Ou des rôles, vraiment : plus Gary s’y met, plus il se rend compte que le fantasme de chaque personne concernant un tueur à gages est différent, et il commence à se déguiser, se préparant pour le rôle avant de rencontrer le client. (Si ce film était uniquement construit comme une bobine de facto démontrant l’étendue de Powell, cela fonctionnerait très bien.) Puis, un jour, se faisant passer pour un tueur à gages sexy et confiant nommé Ron, il rencontre Madison (Adria Arjona, pratiquement rayonnante de à l’intérieur), une femme au foyer abusée qui sollicite ses services. Et tout change pour Gary.
Une grande partie du plaisir de « Hit Man » vient du simple fait d’être témoin de l’alchimie brûlante entre Powell et Arjona. Voir Powell se métamorphoser du ringard Gary à l’ombre de cinq heures Ron et vice-versa est à la fois hilarant et alléchant, tandis qu’Arjona a une innocence aux grands yeux croisée avec une intelligence rusée qui laisse tout le monde, y compris Gary, deviner. Plusieurs niveaux de tromperie empêchent le film de paraître stéréotypé – vous essayez toujours de savoir qui pense quoi et pourquoi. Finalement, lorsque « Hit Man » se transforme en une sorte de comédie de câpres, une partie de la joie réside dans l’enracinement des personnages alors qu’ils font des choix qui sont, au mieux, flexibles et éthiques. Ce faisant, nous devenons également méchants. Dans un film mettant en vedette un professeur de philosophie, c’est particulièrement drôle, une plaisanterie ironique contre nous tous.

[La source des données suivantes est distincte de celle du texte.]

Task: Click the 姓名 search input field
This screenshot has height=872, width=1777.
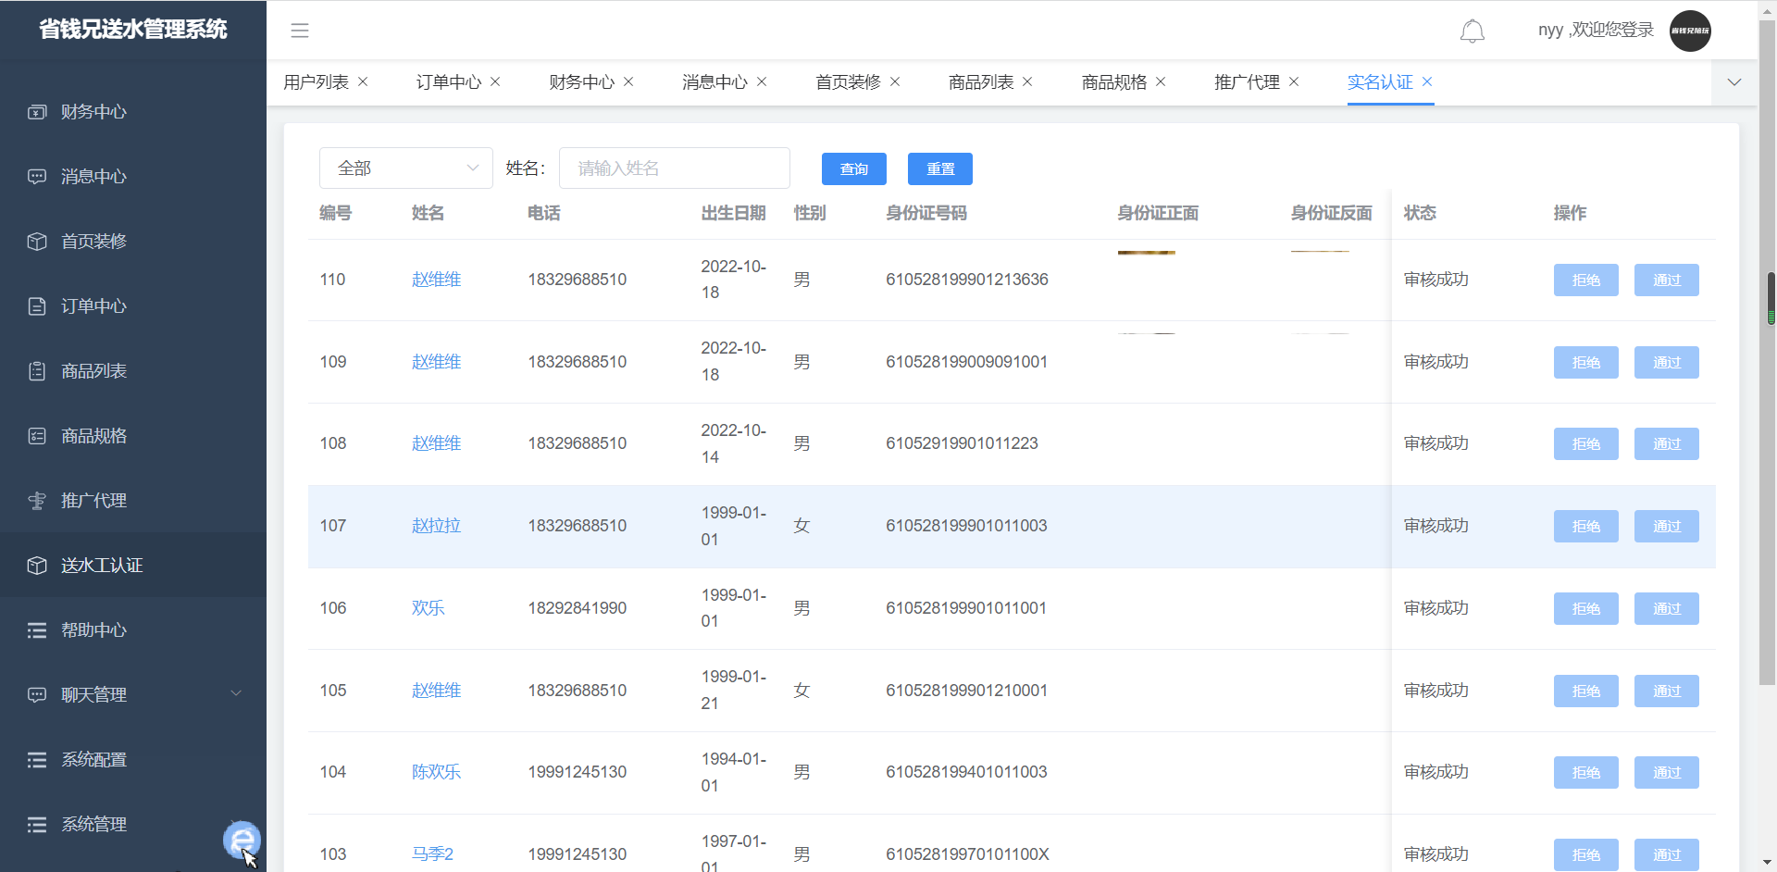Action: click(674, 168)
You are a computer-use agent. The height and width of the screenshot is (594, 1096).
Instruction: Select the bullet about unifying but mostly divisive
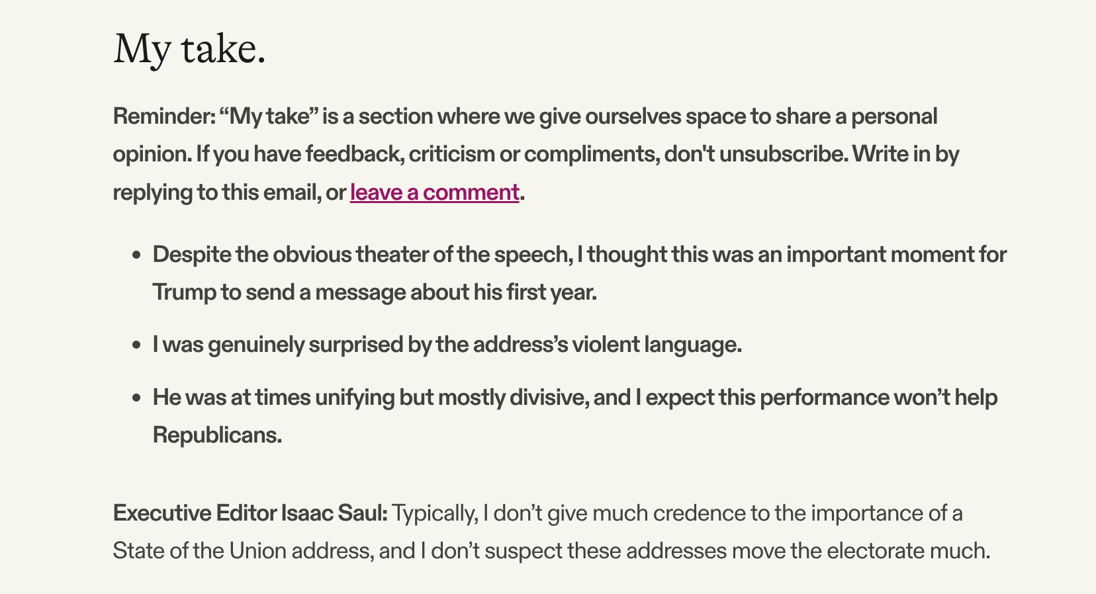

Mais il y a une profondeur philosophique plus surprenante dans « Hit Man » qu’il n’y paraît. Alors qu’en apparence, il s’agit plus ou moins d’une comédie romantique, sous le capot, c’est une histoire de passage à l’âge adulte pour Gary, dont la vie a stagné. Après un divorce, il vit seul avec ses deux chats nommés Id et Ego et une grande collection de plantes ; ses élèves se moquent de lui parce qu’il conduit une Honda Civic et il mange des céréales pour le dîner. Gary est parfaitement satisfait de sa vie, ou du moins il pense l’être. Mais il devient peu à peu clair que la simplicité signifie moins de choix et plus de zone de confort. Il s’est perdu quelque part en chemin. Il a exclu la possibilité de surprise et d’aventure. Être un faux tueur à gages lui donne la possibilité d’habiter d’autres moi, d’autres vies – d’essayer des identités par taille.
La question du soi – où il réside, si nous stagnons ou sommes capables de changer – est depuis longtemps une obsession pour les philosophes, et Gary n’est pas différent. Il déclare que son « intérêt premier » est « le mystère éternel de la conscience et du comportement humains ». Au début du semestre, il dit à ses étudiants qu’ils remettront en question la notion de soi ce semestre, de l’identité sociale aux relations étroites. « Et si votre « moi » était une construction, une illusion, un acte, un rôle que vous jouez chaque jour depuis que vous vous en souvenez ? leur demande-t-il en souriant. Maître, enseigne-toi.
Cette enquête est tissée tout au long de « Hit Man », qui adopte un point de vue précis sur le sujet. Oui, le moi est changeant, mais il faut un peu de courage pour découvrir qui vous voulez être. Qui plus est, aucun homme n’est une île. Le moi ne change pas lorsque nous serrant les dents et décidons d’être différents, mais lorsque les autres nous voient, reconnaissent qui nous sommes et décident de nous aimer pour cela.